DATA SUPPLIED:

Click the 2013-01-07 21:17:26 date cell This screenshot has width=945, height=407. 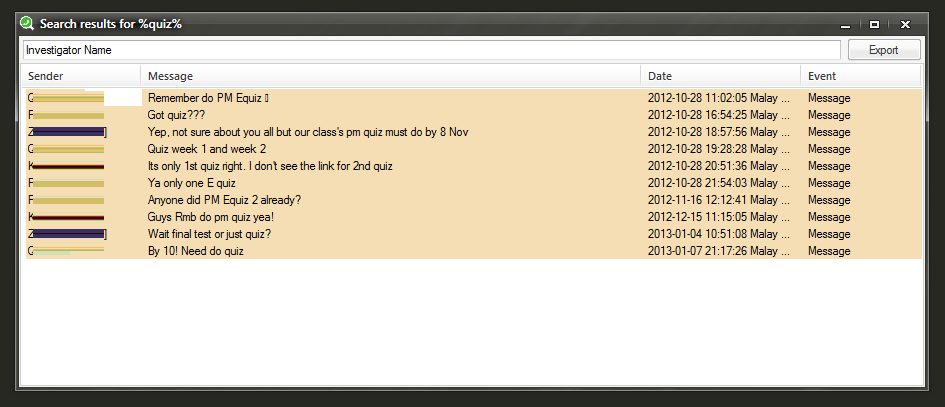718,251
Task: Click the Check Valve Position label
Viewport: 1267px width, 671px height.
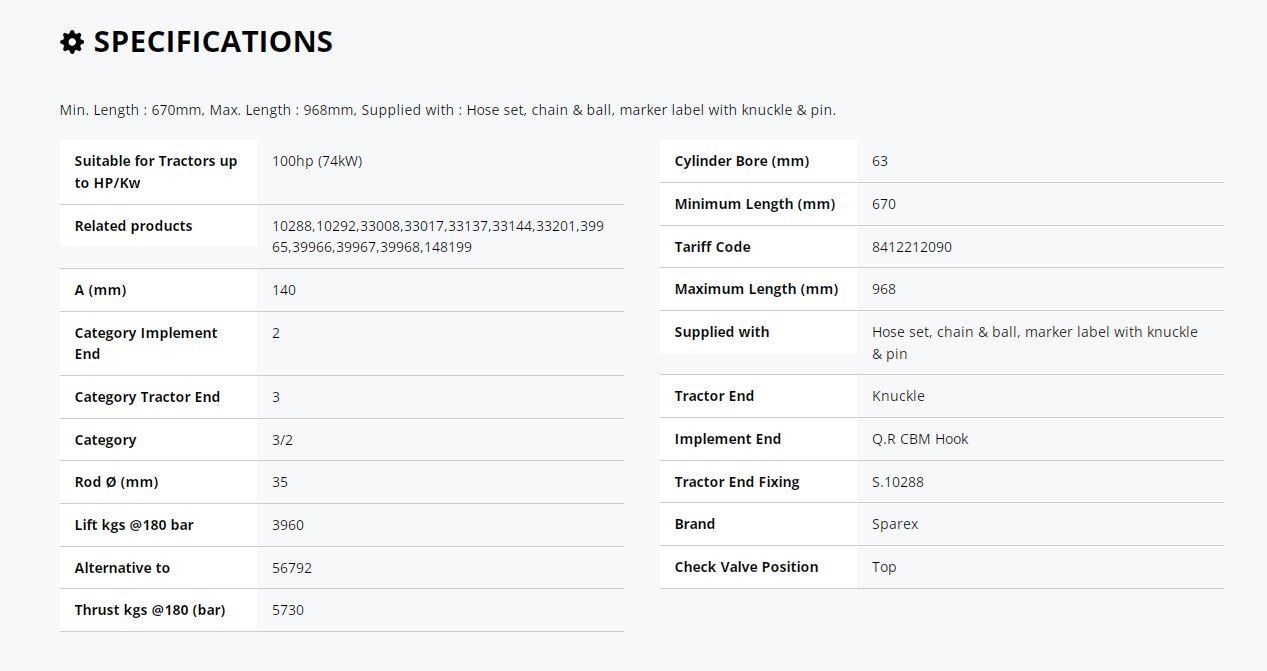Action: [x=746, y=567]
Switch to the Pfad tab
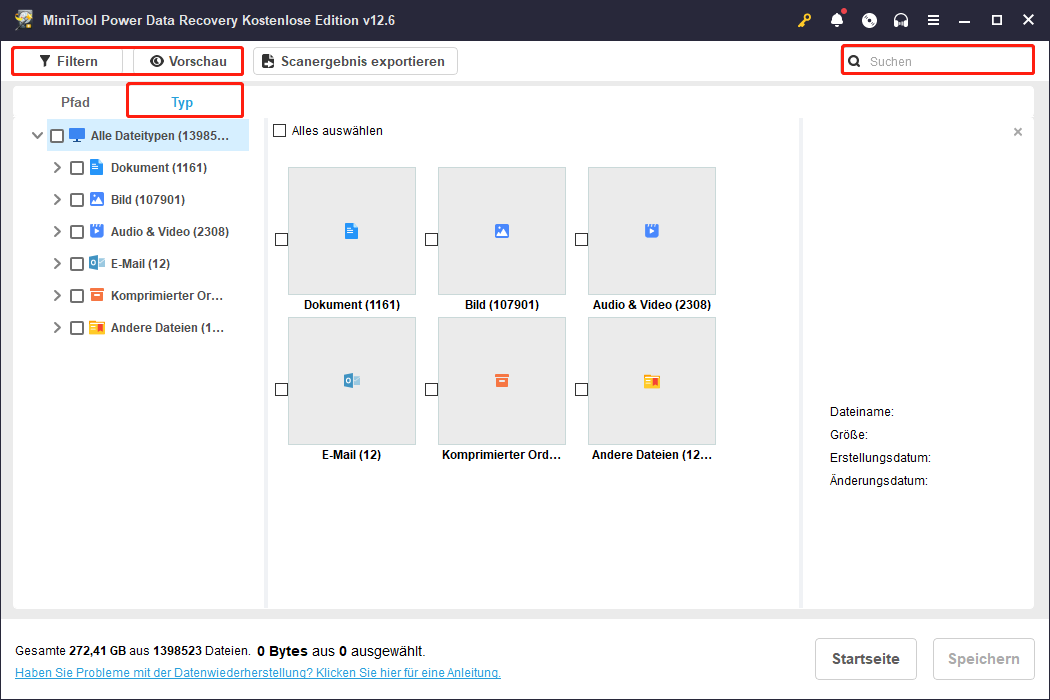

ACTIVITY: Beginning with the line that has "Task: Click the Check Valve Position label", repeat each remaining line of the data above word for word, keeping pictures out.

EXPECTED ANSWER:
Task: Click the Check Valve Position label
Viewport: 1267px width, 671px height.
Action: [x=746, y=567]
Switch to the Pfad tab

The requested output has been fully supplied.